All that was rewarding, but today, I finally got to settle into that old Pune feeling. I woke up pre-dawn to get to 7am class with Prashant Iyengar, spent the day studying and practicing some more, then came back at 6pm for a class with Raya. That Pune feeling is a sense of being bone-tired, but inspired, detoxed, and fresh. It means staying in a pose almost to the point of collapse, asking yourself if maybe you are finally too old for this bullshit, and then experiencing a Śavāsana so profound it compensates for your week of jet lag. It means coming home and your roommates have palak dal (spinach lentil soup) and papad (chick pea crisps) on the table already. Then you rinse yourself in the hot shower, take some notes from your classes, then go to sleep on that rock-hard, thin Indian mattress that you love.

Prashantji was in fine form for the sunrise class, as his most jovial, poetic, humorous self. He gave us a choice of several poses to begin: rope Sirsasana, Sirsasana in the center, low rope Adho Mukha Śvanāsana, or Utthita Parṣva Hasta Padanguṣthāsana (extended leg to side). Then he asked us to choose an “index pose”—a pose to come back to repeatedly, for different purposes.

Prashantji asked us to consider not “doing” the pose, but “using” the pose for particular ends. We used the index pose to address gastroenterological conditions, mind/brain conditions, breath conditions, etc.

He exhorted us to use yoga in milligrams and milliliters, applying the metaphor of food. We might serve a large bowl of popcorn, but we would not consume cashews in that amount. Yoga, as such, is a concentrated form of medicine. He explained that this is why he does not teach intensives—it would not be appropriate in such large quantities. There were many more poetic gems that in my sleep-deprived state I only caught half-wind of, but I look forward to a full month of teachings.

The evening class was another experience altogether. Although I think of Raya as a youngster, remembering him in 2005, my first visit to RIMYI, as a long-haired, motorcycle-touring free spirit, he is actually now a husband and father and established yoga teacher. His style of teaching, as always, is very youthful and high-energy.

We went quickly from pose to pose, from sitting to standing, back to sitting, then lying, then jumping up to our feet. He was applying actions from poses like Parivṛtta Upaviṣṭa Koṇāsana and Parivṛtta Jānu Śīrṣāsana, which we held seemingly forever, as we leaped (or crawled or whatever it took) to our feet into Utthita Trikoṇāsana and Pārśvakoṇāsana.

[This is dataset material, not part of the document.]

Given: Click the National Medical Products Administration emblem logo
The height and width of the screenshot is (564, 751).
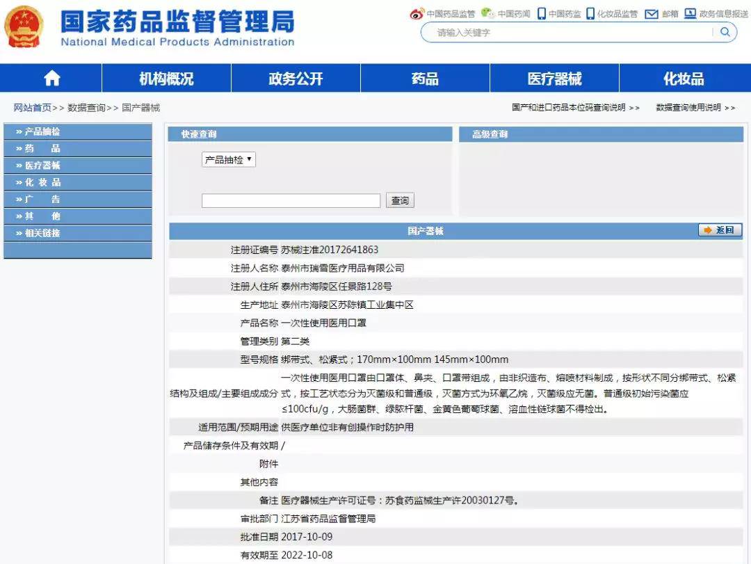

Raya even applied the trunk of Anantāsana to these poses, challenging us to keep the imprints from the lying and seated poses into the standing poses.

I am basking in that Pune feeling, eager for another day of practice and study, looking forward to both āsana and prāṇāyāma classes tonight. More later!

And do practice on your own today. Why not start with a pose you love, work up to a pose that challenges you, then end with a soothing pose? Practice for 10 minutes for 30 minutes or 60 minutes, or whatever you can manage.